Councils in Scotland will not be able to bring in a tourist tax on hotel stays until the 2021 season at the earliest, Fiona Hyslop has said.
The Tourism Secretary said the scheme would require legislation to be introduced at Holyrood and so it cannot be up and running either this year or next year.
Ms Hyslop also used her speech to a Scottish Tourism Alliance conference in Glasgow to stress there would be “no compulsion” placed on local authorities to introduce the charge.
The Budget deal between the Scottish Government and the Greens included a pledge from ministers to consult on the measure, before bringing legislation to Holyrood that will give local councils the power to introduce a transient visitor levy.
Ms Hyslop said the deal on the charge had come as a “direct result of negotiations with the only party willing to seriously engage in the Budget process”.
The commitment to a tourist tax was a “necessary part of the agreement which enabled us to deliver a Budget that provides certainty and stability to taxpayers and businesses at a time when we face significant challenges from the UK leaving the EU”, she added.
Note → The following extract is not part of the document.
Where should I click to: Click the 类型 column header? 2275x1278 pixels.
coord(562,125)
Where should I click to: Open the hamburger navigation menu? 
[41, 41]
She accepted there are concerns from some in the tourism industry about the move, but she stressed that when legislation is brought forward it “will allow those local authorities that wish to do so, to introduce a tax to meet the needs of their own area”.
Ms Hyslop said: “Let me be clear about two things – firstly, there will be no compulsion for local authorities to implement a tourism tax.
“Secondly, the requirement for the Scottish Parliament to consider legislation means that there will be no tourism tax levied in 2019 or indeed the 2020 season, as consultation, legislation and indeed implementation, if any council wants to introduce a tax, will take some time.”